For many people the law surrounding medical negligence is unfamiliar territory, and understandably so. A key part of any claim is establishing what lawyers refer to as ‘causation’ – here we explore what this means and why it’s so important.
My role within the Clinical Negligence Team is to advise people making new enquiries about pursuing a potential clinical negligence claim. I listen to the accounts of those who have experienced poor treatment at the hands of medical professionals and then advise them if we are able to assist them further in pursuing a claim for compensation. In a perfect world we would be able to assist everyone who has been on the receiving end of such treatment but this is not the case. One of the hardest parts of my job is delivering the news when we are unable to assist with a claim.
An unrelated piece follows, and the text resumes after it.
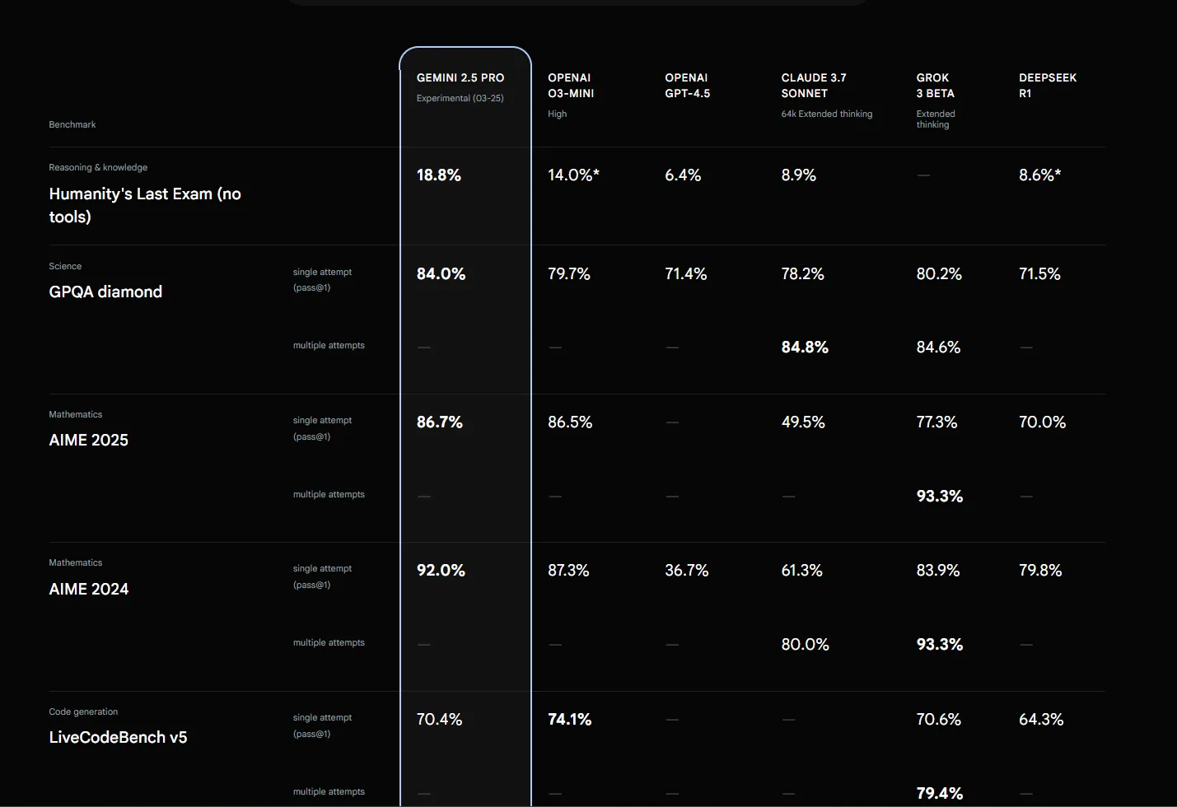Click the Humanity's Last Exam benchmark title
For many people this is hard news to bear, particularly as they may not always be able to understand why we have come to this conclusion, which can be for a variety of reasons.
What do you need to prove to make a clinical negligence claim?
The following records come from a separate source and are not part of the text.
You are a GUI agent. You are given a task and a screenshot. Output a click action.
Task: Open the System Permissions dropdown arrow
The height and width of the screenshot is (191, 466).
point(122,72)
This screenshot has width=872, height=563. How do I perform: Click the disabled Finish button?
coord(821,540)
There is essentially a two stage ‘test’ to establish to succeed with a clinical negligence claim:
The first part is fairly obvious – the treatment, or lack thereof, that a person has received needs to have fallen below an acceptable standard, so as to be considered negligent. The standard is judged against the standard of a reasonably competent practitioner, practising in the relevant field at the relevant time. It can sometimes be the case that there has already been an admission to the patient that there were failings in their treatment, or we will rely on independent experts to advise us on whether the treatment fell below an acceptable standard.
The second stage, which can be more complex, is the issue of ‘causation’. Causation is the concept that the negligence has to have caused an injury or adversely altered the outcome for a patient. If this cannot be shown, then the claim will not be able to succeed, even where it is established that there was negligent treatment. Naturally many people often focus on the treatment they have received and the fact that they feel they have been wronged rather than the impact that this treatment has had.
To put it simply, the question we need to ask is “Has the negligence made a difference?”
It can sometimes be the case that medical science simply cannot say whether or not negligence has caused a specific injury or worse outcome, or if it would have occurred in any event. In such cases, the law allows consideration of an alternative argument that the negligence made a material (more than negligible) contribution to the injury. In those circumstances then a claim can succeed where the negligence has materially contributed to the cause of the injury.
Examples of difficulties with establishing ‘causation’
The most usual example of this is where there has been a risk of injury to a person as a result of negligence, but they were lucky enough to escape unscathed. For example, a doctor has prescribed incorrect medication to a patient who takes it for three days before noticing; they then alert the doctor and are immediately put on the correct medication and thankfully suffer no adverse effects.
Yes, the treatment in terms of being given the wrong medication is likely to be negligent, the doctor has made a mistake and failed to notice it, but what harm has been caused? There is no injury for which the person could be compensated. The law only allows for compensation where there is an injury, not simply a risk of injury or near miss.
Misdiagnosis of Cancer
Many people I speak to have experienced a delay in being referred to a specialist by a GP who has missed the symptoms of a specific type of cancer. Demonstrating a negligent delay in referral is not enough, we need to be able to show that if the referral had been made sooner, the person would have had a different outcome, for example: a better prognosis, less invasive treatment and surgery or preventing the spread of the cancer. This is often very complex and requires consideration of the type and stage of cancer, and often careful review of various published statistics, where these are available to show how treatment is likely to have progressed with earlier diagnosis and what the prognosis for the patient would have been at that time, compared to the actual situation following the delay in diagnosis. In many cases a delayed or missed diagnosis of cancer can have a very serious (or even disastrous) effect, and in such cases causation can readily be demonstrated.
The law surrounding negligent treatment is undeniably complex and can seem overwhelming at first glance. I and my colleagues always recommend seeking legal advice, even if you are unsure whether you can demonstrate the care you received was negligent or has caused you avoidable harm. We provide preliminary advice based on our experience as to whether a case is likely to succeed and so should be pursued. If we are unable to assist, for whatever reasons, we may be able to offer advice as to alternative options available, such as making a formal complaint to the treatment provider.